На улицу выходит ветеран.
– Ты права, никакая она не Риелтор, – говорит тебе он. – Ее давно уволили. Уже больше года сидит без работы.
– Ничего, – отвечаешь ему ты. – Я ведь тоже на самом деле никакая не дальнобойщица.
И тогда, трагически насупив брови, он спрашивает тебя, не хочешь ли ты вернуться в бар и потанцевать. Нет, тебе совсем не хочется танцевать. Но ты не будешь против, если он прислонится к гиппопотаму и немного с тобой поболтает. Так, в общем-то, ни о чем. Об обычных, повседневных, ускользающих от тебя вещах.
Растение остается в лаборатории. Мышь Уитби по-прежнему проживает у него на чердаке. За несколько дней до начала двенадцатой экспедиции мобильник переезжает в ящик письменного стола, пусть хранится там как тайное напоминание. И ты сама не понимаешь, что нервирует тебя больше: когда он с тобой или не попадается больше на глаза.
0027: Смотритель маяка
Саул пришел в себя, лежа на спине, прямо под маяком, весь покрытый песком, Генри скорчился рядом. Все еще стояла ночь, небо приобрело глубокий бархатисто-синий оттенок, переходящий в черное, и по всему этому бесконечному пространству были рассыпаны звезды. Он понимал, что, наверное, умирает, получил множество переломов в самых разных местах, но сломанным себя он не чувствовал. Нет, вместо этого он ощущал гудящее, разливающееся по всему телу беспокойство, которое лишь нарастало с каждой секундой. Ни агонии после падения, ни невыносимой боли в сломанных костях. Ничего подобного. Может, это шок?
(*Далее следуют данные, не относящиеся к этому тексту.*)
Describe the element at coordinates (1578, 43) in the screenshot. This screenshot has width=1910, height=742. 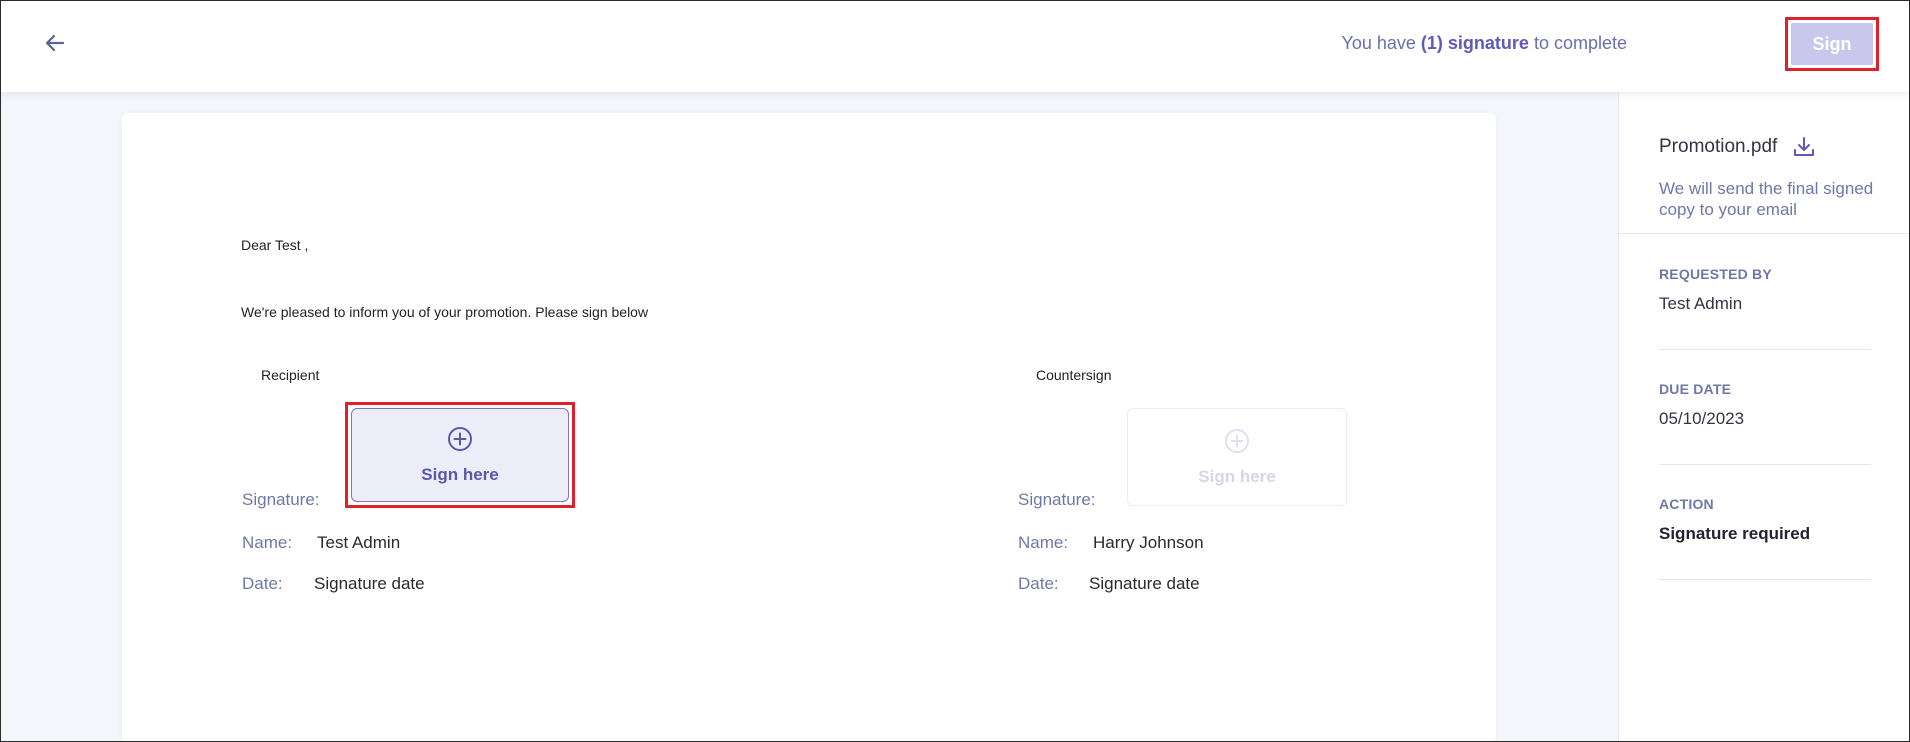
I see `signature-status-suffix: to complete` at that location.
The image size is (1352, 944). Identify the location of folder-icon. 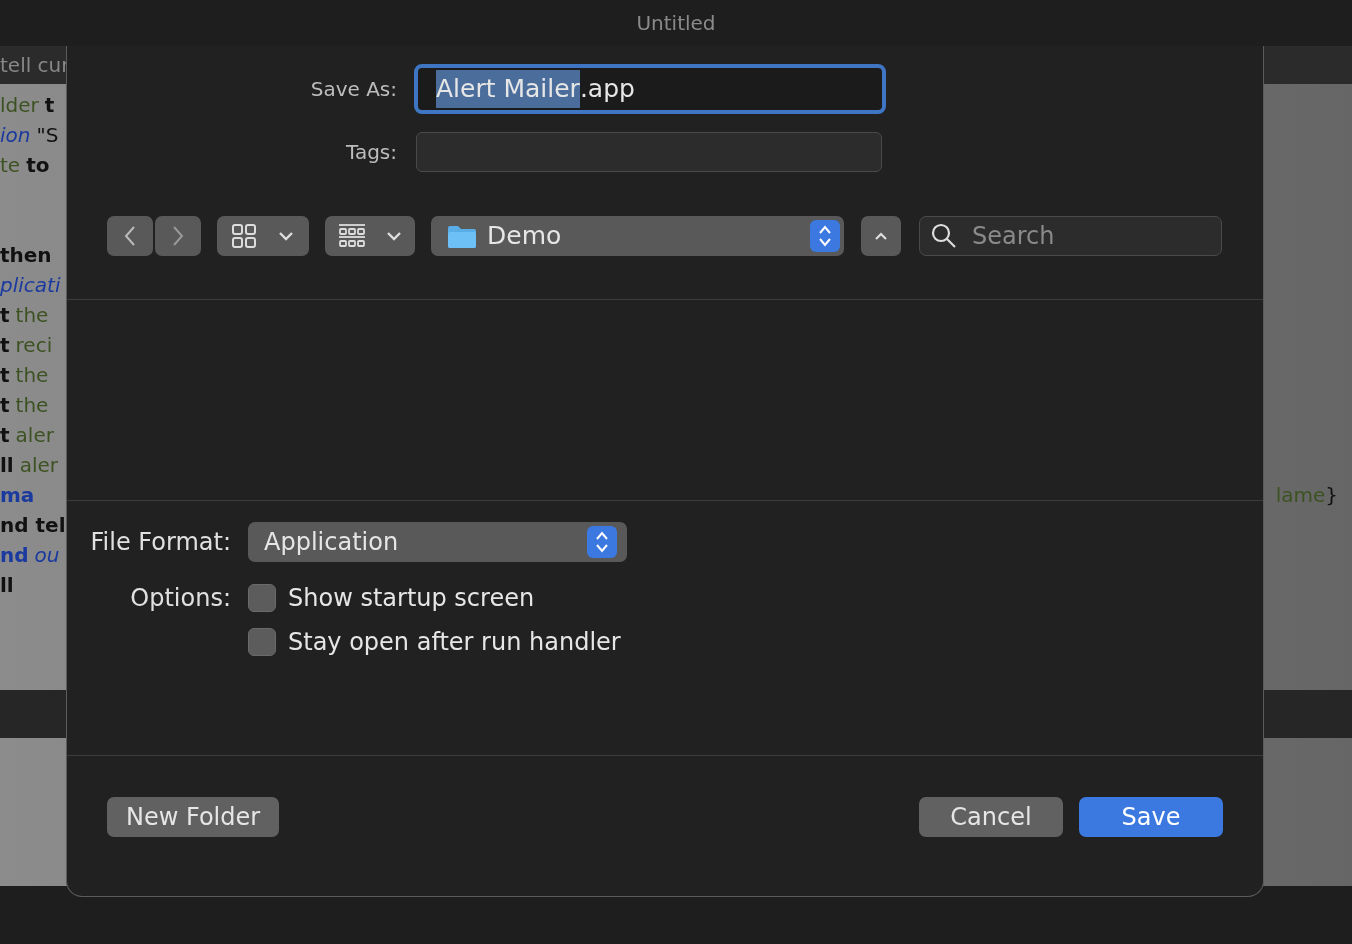
(462, 236).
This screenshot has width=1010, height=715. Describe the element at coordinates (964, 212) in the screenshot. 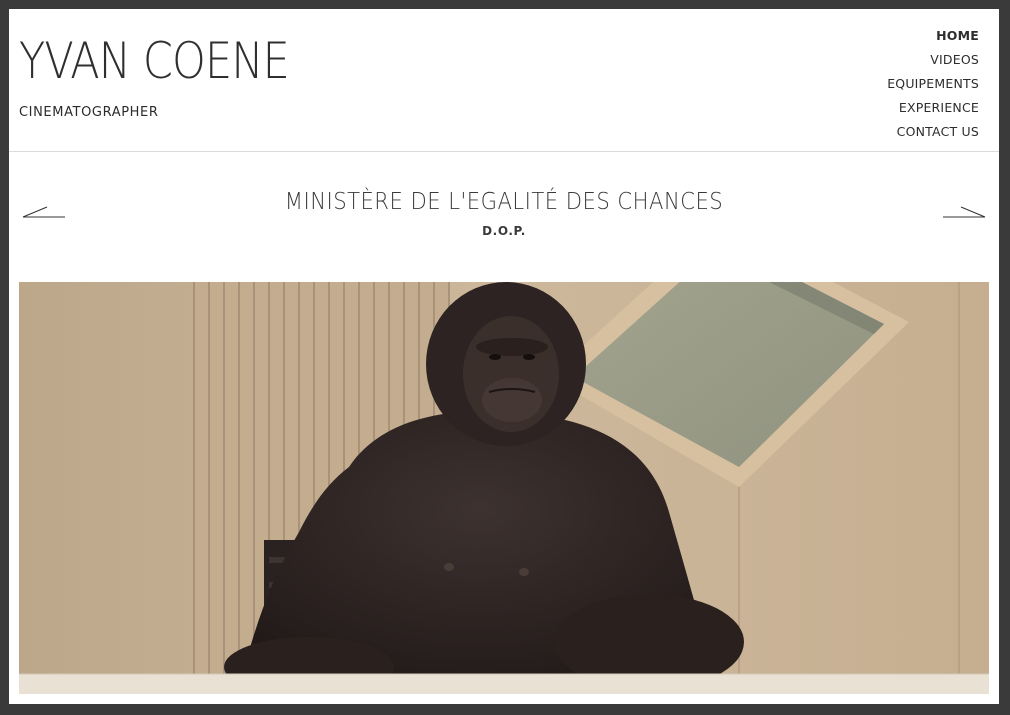

I see `arrow-right-icon` at that location.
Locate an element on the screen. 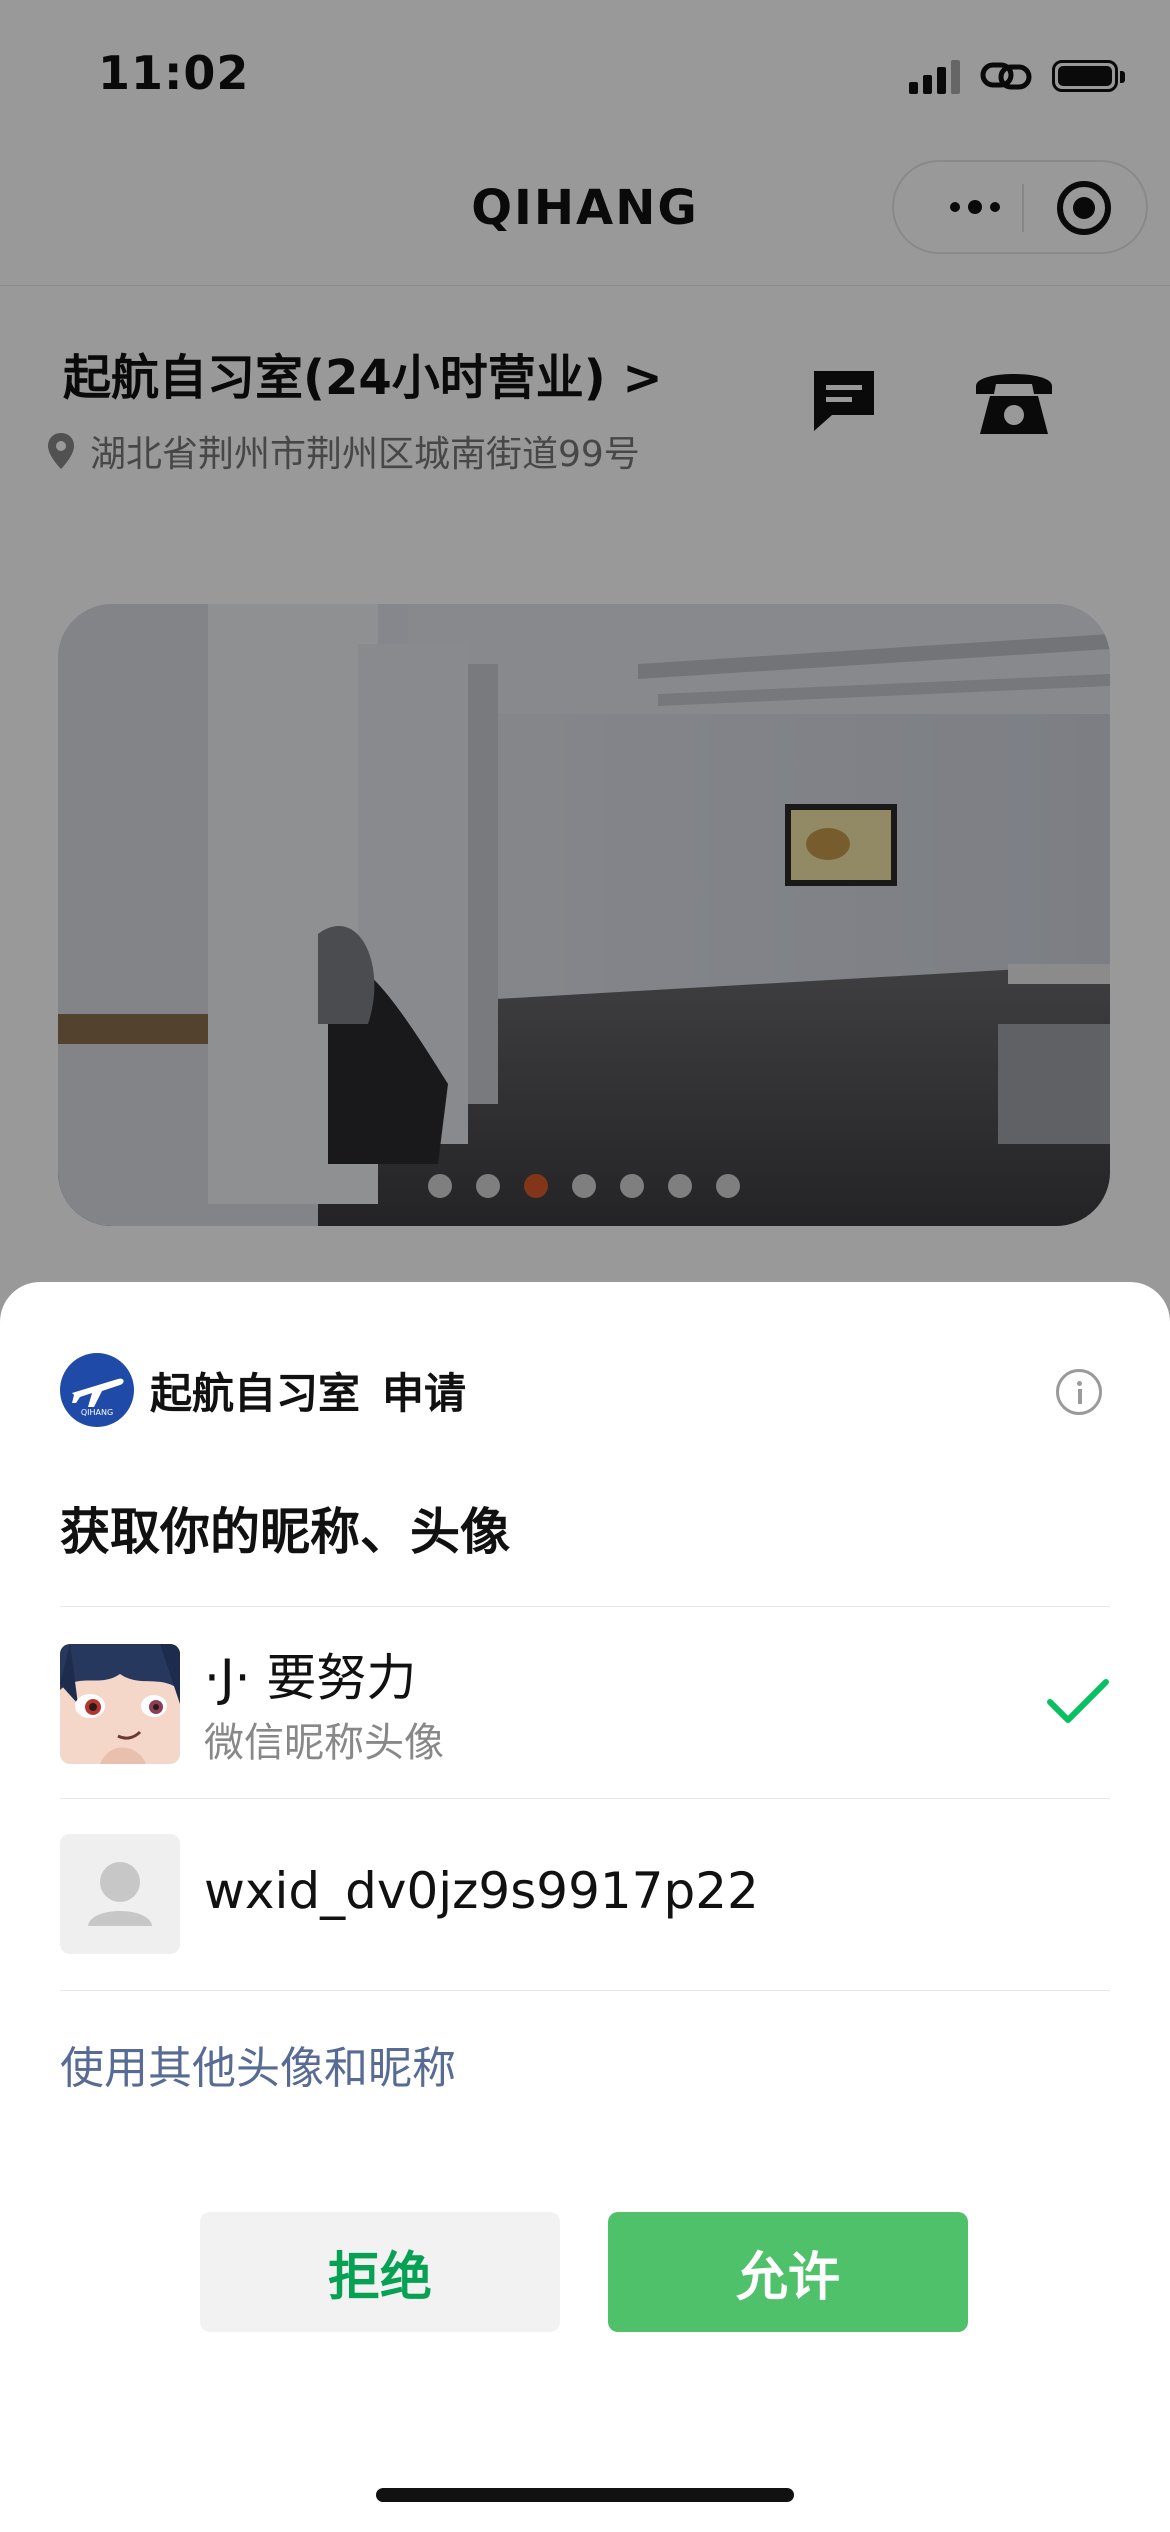  profile-option-wxid: wxid_dv0jz9s9917p22 is located at coordinates (585, 1895).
На душе было светло, и ночь смотрела на него сверху вниз тысячами блистающих глаз, и он слышал мерный и утешительный шум прибоя. Он перевернулся на бок, чтобы видеть море, темные, еле различимые тени ночных цапель с характерными, высоко поднятыми хохолками. Птицы важно и неспешно вышагивали по серебрящейся поверхности, выискивая мелкую рыбешку, оставшуюся в мокром песке после отлива.
Со стоном, предвкушая резкую боль или обморок – ни того ни другого не случилось, – Саул поднялся и встал на ноги, прочно, не пошатнувшись, испытывая пугающе мощный прилив сил. Даже прошитое пулей плечо не болело. Он или не ранен, или ранен настолько тяжело, что бредит и ему вот-вот наступит конец. Все, что приходило ему в голову, тут же переводилось в слова, боль обратилась в особый язык, и он схватился за него, понимая каким-то шестым чувством: отпустить его – значит сдаться, а у него и так осталось мало времени.
Он поднял голову, взглянул на фонарную комнату маяка, представил, как летит вниз с этой высоты. Что-то внутри спасло его, защитило. Ко времени, когда он ударился о землю, он уже не был самим собой, падение превратилось в спуск, такой плавный и легкий, точно он находился в нежно обволакивающем его коконе, соскальзывающем вниз и целующем песок. Словно деталь, встающая на заранее предназначенное ей место.